FICTION: “When Tomorrow Comes” by Milo James Fowler

(originally published by 365 Tomorrows 9/4/10)

The cattle car filled to capacity rattles slowly down its elevator shaft, squealing through a black punctuated only by intermittent amber bulbs casting a wash of rust across steel bars and the small faces between them. Eyes blink, unaccustomed to the dark; tight fists rub away sleep. Full of questions, they remain silent for now, carried deep into the bowels of the earth.

Far above, the world’s nuclear foreplay heaves toward an inexorable climax leaving nothing in its wake. Nation has risen up against nation, blindly arrogant and afraid—a dangerous emotional cocktail when survival instincts run high and missile launch codes are recited from memory, chanted as fervently as prayers.

“Where are we going?” the boy whispers, clasping tightly to a hand beside him.

“Be quiet.” The girl squeezes his hand and presses her forehead against his temple in the dark.

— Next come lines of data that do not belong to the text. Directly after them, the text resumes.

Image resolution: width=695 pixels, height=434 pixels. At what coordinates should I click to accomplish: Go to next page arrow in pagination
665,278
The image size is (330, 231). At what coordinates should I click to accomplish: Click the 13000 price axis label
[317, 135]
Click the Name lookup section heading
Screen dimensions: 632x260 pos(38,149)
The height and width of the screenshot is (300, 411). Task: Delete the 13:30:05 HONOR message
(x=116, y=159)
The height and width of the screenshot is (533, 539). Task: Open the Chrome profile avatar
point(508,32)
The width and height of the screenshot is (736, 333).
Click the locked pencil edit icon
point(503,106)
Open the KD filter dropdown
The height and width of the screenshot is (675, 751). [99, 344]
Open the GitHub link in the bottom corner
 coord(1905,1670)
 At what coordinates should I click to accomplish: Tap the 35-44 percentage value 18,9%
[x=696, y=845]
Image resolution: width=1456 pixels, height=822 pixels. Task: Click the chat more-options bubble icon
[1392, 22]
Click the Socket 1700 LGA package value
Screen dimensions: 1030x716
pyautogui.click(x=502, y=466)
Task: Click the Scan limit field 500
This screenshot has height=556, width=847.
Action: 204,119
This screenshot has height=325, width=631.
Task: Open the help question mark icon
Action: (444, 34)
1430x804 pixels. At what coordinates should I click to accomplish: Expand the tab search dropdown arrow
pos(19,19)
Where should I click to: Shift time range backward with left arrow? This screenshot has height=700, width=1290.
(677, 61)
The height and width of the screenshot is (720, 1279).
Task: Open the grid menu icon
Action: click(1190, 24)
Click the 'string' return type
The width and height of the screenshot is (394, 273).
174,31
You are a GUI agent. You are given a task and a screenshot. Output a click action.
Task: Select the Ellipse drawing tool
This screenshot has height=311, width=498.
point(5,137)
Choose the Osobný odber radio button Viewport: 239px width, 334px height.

Strangers, the pair of them, like all of the others crammed into this cold steel basket. In any other situation, they would have done everything in their power to avoid such close proximity. But here, in the otherworldly unknown, they have temporarily forgotten the taboos of their preteen life on the surface. They find comfort through touch, skin against skin.

“They want us to be quiet,” she breathes into his ear, and only he hears it. He nods.

There are four of Them, one stationed at each corner of the mesh screen platform beneath their feet. They wear white coats and carry clipboards. They could be scientists or doctors for all he knows. They stare down at the children and don’t utter a word. Government officials, someone said as the young were herded into this car. Representatives of the United World.

The shaft quakes without warning, rumbling from above. Tremors travel downward, and the car jerks side to side, screeching against concrete. The cables hold. Short cries and murmurs arise among the startled children as they regain their footing. The scientists, grasping at the steel bars, recover their composure. For a moment there, they looked unnerved as well.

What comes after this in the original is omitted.